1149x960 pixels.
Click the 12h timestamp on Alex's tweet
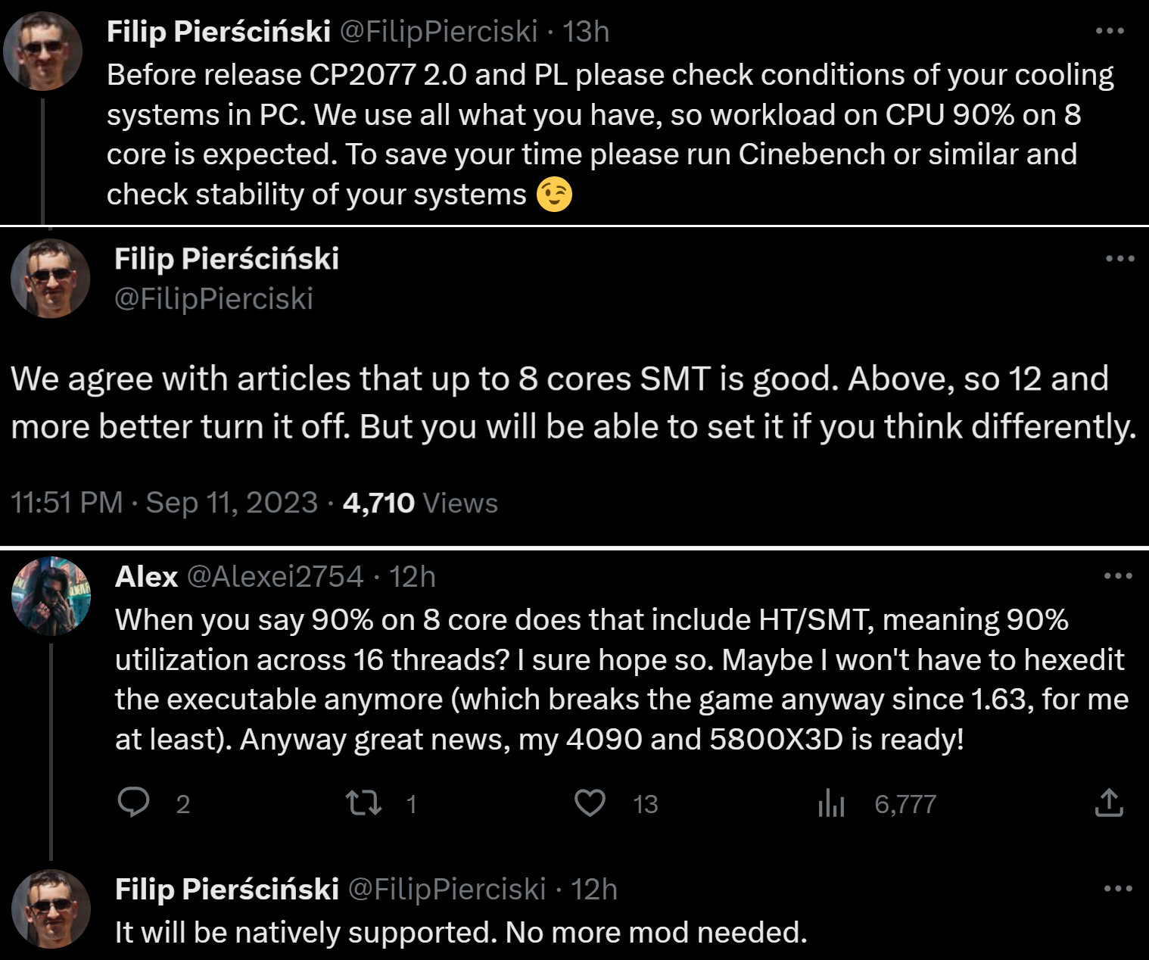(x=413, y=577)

* * *

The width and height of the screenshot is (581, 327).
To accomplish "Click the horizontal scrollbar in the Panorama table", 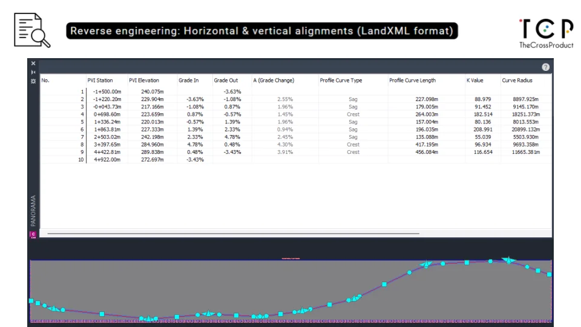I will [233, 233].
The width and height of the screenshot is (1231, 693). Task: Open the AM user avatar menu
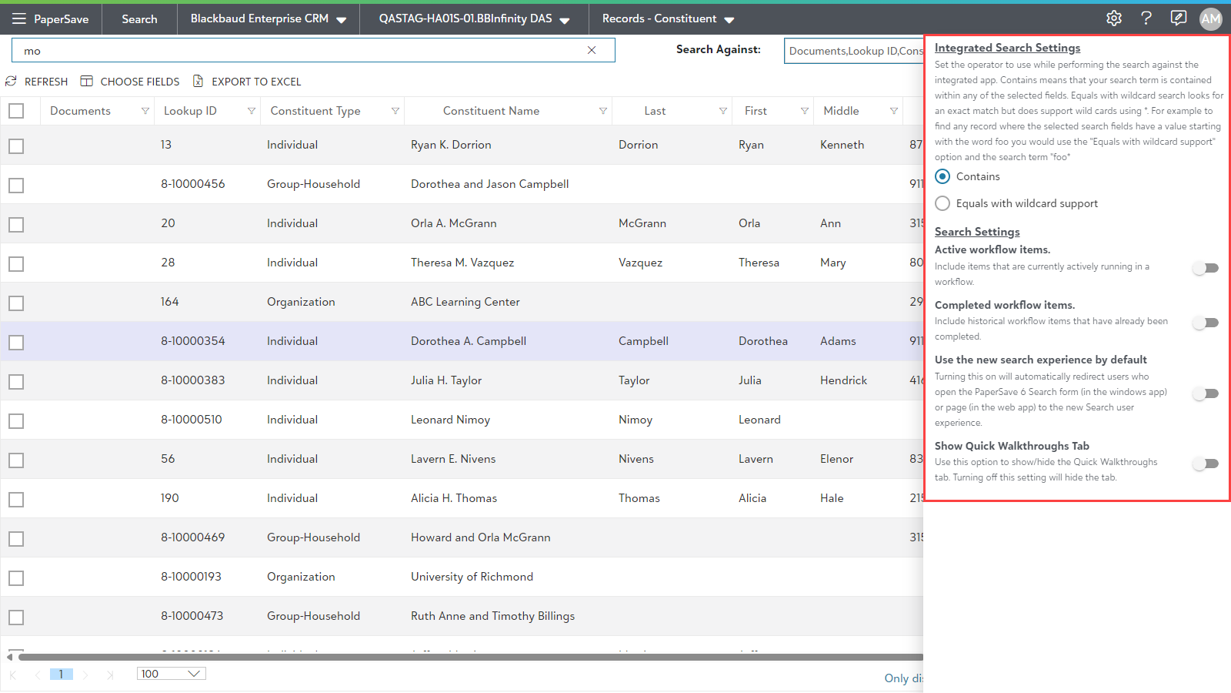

- _Requirements_
Rescale the material from the line with "1149x960 pixels." up to and including the line with "(x=413, y=577)", writing those lines out again in full and unchanged except for the answer coordinates. Multiply each answer coordinate by 0.95, round it to a whole number with halves rounded up, and leave the pictures out.

- _Task answer_
1149x960 pixels.
Click the 12h timestamp on Alex's tweet
(x=392, y=548)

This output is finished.